→ **Problem requirements**
Please retype, character for character, the portion of the entries below that runs from the line containing "Screen dimensions: 1101x619" to the last line.
(Supplied entries begins)
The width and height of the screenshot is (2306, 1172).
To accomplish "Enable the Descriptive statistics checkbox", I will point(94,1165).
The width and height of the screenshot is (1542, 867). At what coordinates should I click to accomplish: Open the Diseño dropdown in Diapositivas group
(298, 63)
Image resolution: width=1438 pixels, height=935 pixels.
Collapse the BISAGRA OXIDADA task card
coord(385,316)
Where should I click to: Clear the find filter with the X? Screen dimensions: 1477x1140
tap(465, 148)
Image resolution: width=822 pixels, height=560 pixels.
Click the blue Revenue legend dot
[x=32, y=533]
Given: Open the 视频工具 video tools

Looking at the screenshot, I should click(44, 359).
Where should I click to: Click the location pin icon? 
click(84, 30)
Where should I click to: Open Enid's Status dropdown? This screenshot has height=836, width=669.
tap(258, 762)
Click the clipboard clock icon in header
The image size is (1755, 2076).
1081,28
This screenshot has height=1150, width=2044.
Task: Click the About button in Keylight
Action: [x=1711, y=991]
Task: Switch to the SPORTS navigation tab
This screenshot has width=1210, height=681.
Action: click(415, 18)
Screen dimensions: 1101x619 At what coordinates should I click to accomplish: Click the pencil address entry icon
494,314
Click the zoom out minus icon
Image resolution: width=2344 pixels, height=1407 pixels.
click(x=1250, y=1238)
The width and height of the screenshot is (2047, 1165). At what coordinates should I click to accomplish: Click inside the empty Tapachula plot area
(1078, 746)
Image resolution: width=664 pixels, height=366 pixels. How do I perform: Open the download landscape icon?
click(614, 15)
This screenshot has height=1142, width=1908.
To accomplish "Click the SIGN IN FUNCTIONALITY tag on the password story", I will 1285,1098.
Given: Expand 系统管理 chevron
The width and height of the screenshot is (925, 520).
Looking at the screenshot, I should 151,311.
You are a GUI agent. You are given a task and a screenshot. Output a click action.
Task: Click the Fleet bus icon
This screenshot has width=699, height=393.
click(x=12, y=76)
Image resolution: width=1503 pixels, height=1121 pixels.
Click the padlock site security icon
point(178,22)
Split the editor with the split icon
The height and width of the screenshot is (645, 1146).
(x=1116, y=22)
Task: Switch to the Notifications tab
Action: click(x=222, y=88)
(Supplied entries ends)
→ **Result for this task**
Screen dimensions: 1101x619 At what coordinates should I click to accomplish: Click the pencil address entry icon
494,314
Click the zoom out minus icon
Image resolution: width=2344 pixels, height=1407 pixels.
click(x=1250, y=1238)
The width and height of the screenshot is (2047, 1165). At what coordinates should I click to accomplish: Click inside the empty Tapachula plot area
(1078, 746)
Image resolution: width=664 pixels, height=366 pixels. How do I perform: Open the download landscape icon?
click(614, 15)
This screenshot has height=1142, width=1908.
To accomplish "Click the SIGN IN FUNCTIONALITY tag on the password story", I will 1285,1098.
Given: Expand 系统管理 chevron
The width and height of the screenshot is (925, 520).
Looking at the screenshot, I should 151,311.
You are a GUI agent. You are given a task and a screenshot. Output a click action.
Task: Click the Fleet bus icon
This screenshot has width=699, height=393.
click(x=12, y=76)
Image resolution: width=1503 pixels, height=1121 pixels.
Click the padlock site security icon
point(178,22)
Split the editor with the split icon
The height and width of the screenshot is (645, 1146).
(x=1116, y=22)
Task: Switch to the Notifications tab
Action: click(x=222, y=88)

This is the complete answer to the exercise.